Alex (Finnegan Oldfield), whose house it is, with his antics abetted by his friend Nikita (Fred Hotier) initally seduces two female friends, sexually confident Bardot lookalike George (Marylin Lima) and more reserved Laetitia (Daisy Broom). Thereafter, the numerous party scenes he orchestrates quickly develop into orgies sparked off by jilted and heartbroken George with a game of Truth or Dare (without the truth part) as the young people have what – presumably for most of them – are their first sexual experiences. During the course of the long hot summer the orgies become a regular fixture for the group as they drift into a collective sexual madness. They dub themselves the Bang Gang (an English name spoken with a French accent) and post phone videos of the parties online, at first on a private site until in the end one eventually is posted on YouTube. It’s like a version of Larry Clark’s Kids updated for the internet age.
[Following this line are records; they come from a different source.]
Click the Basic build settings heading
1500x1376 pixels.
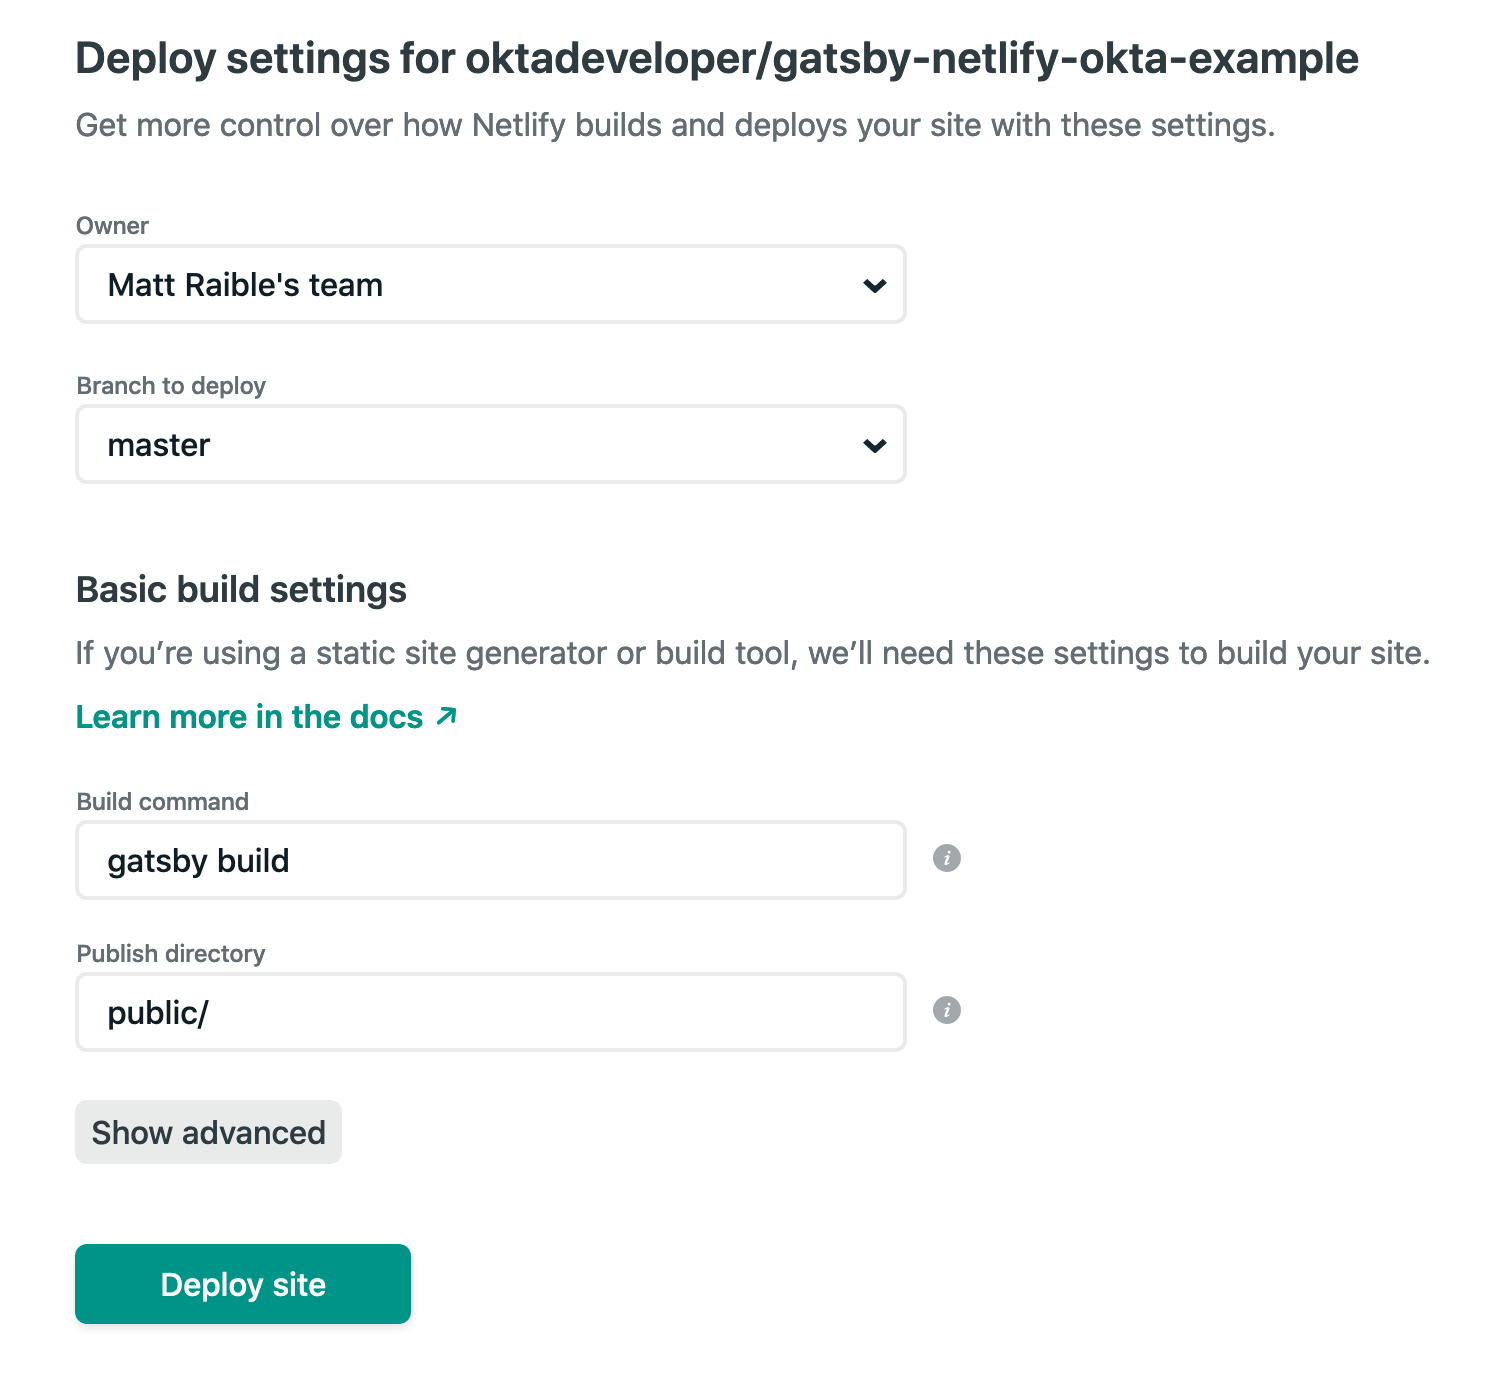click(241, 590)
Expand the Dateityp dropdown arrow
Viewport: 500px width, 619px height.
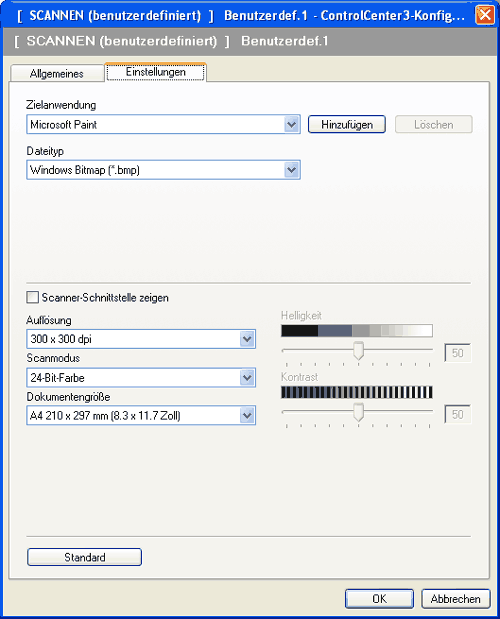pos(292,170)
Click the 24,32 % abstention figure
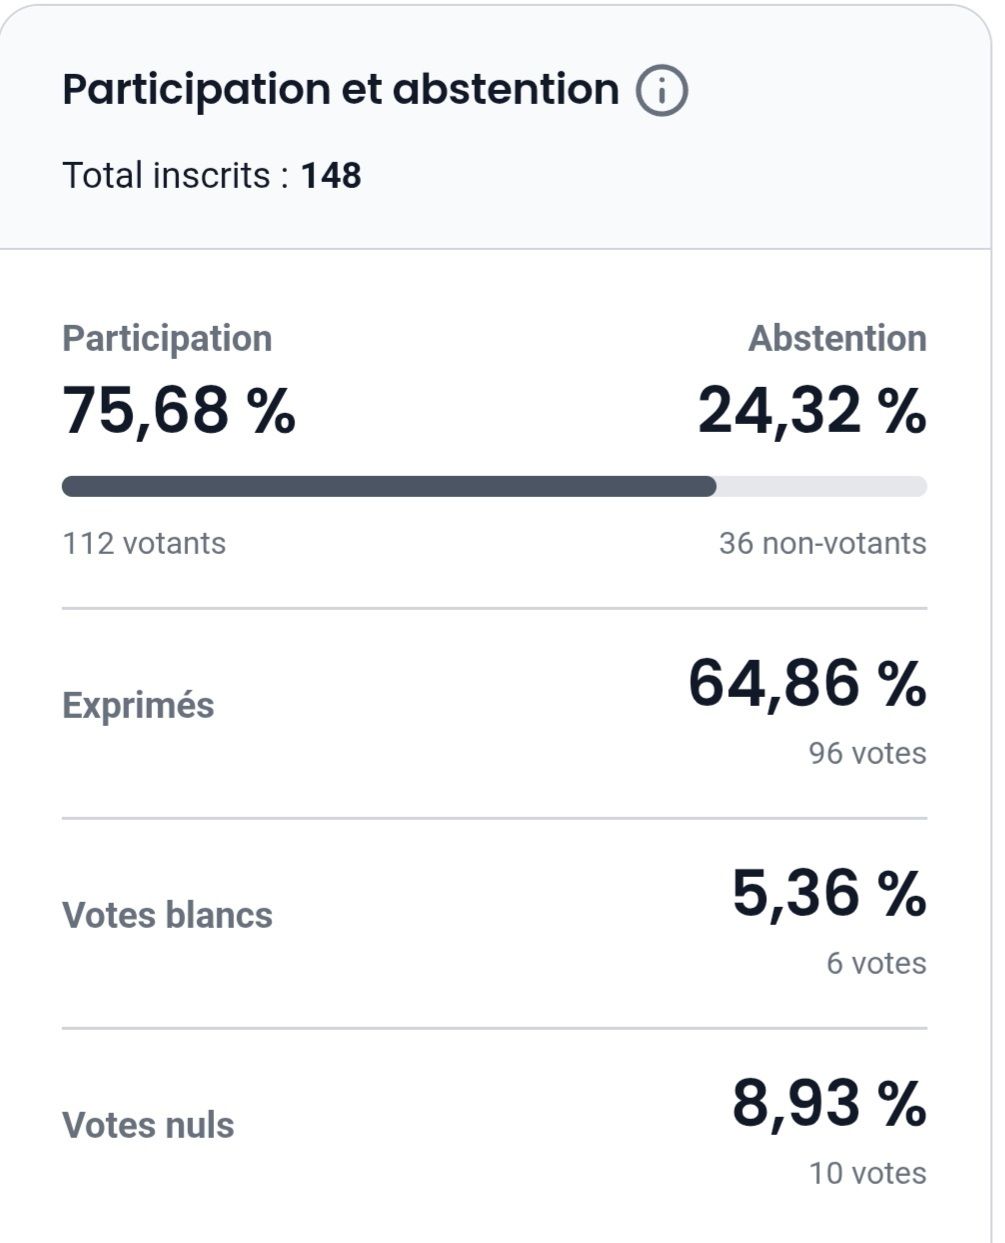1005x1243 pixels. [x=811, y=410]
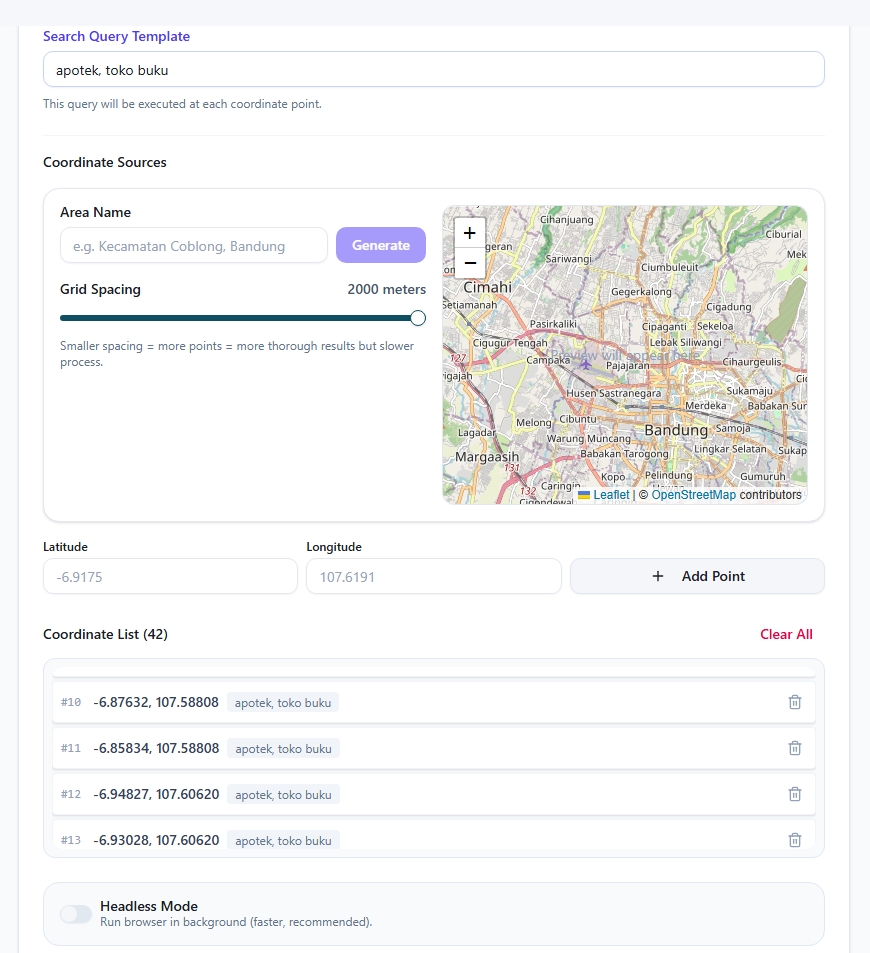Screen dimensions: 870x953
Task: Delete coordinate point #10 via trash icon
Action: (795, 702)
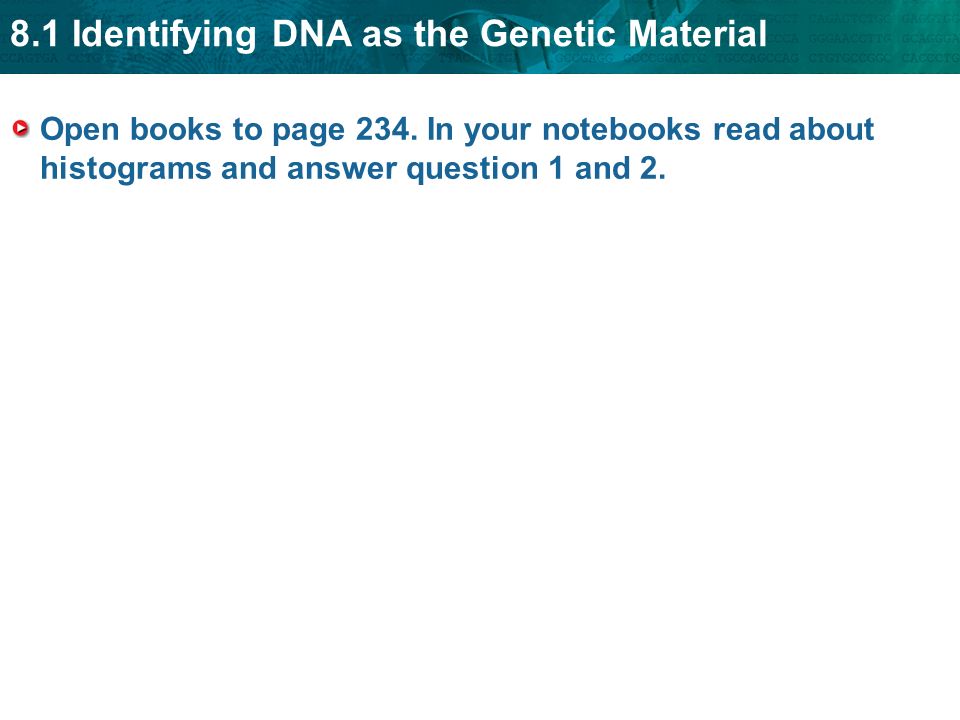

In the house, the camera moves fluidly through the naked bodies as their intake of drink and drugs results in increasingly frenetic sexual behaviour to a background of pounding electronic music by White Sea. But the camerawork doesn’t hide how repetitive the scenes start to seem, though there’s a pervasively ominous atmosphere created by the Alex’s hindsight voiceover which hints at trouble to come. There’s so much nudity of perfect young bodies that eventually it seems exploitative, let alone unrealistic. Excluded from the parties is Laetitia’s geeky neighbour Gabriel (Lorenzo Lefebre), whose free time is taken up by helping to care for his disabled father, but he proves his worth in the end. However, overall the teenage relationships aren’t really delineated, a moralistic twist near the end appears out of nowhere, as does the sudden, unrealistic pairing-up of two of the main characters that gives the film the justification for its subtitle.
Bang Gang is released on 17 June 2016 in the UK.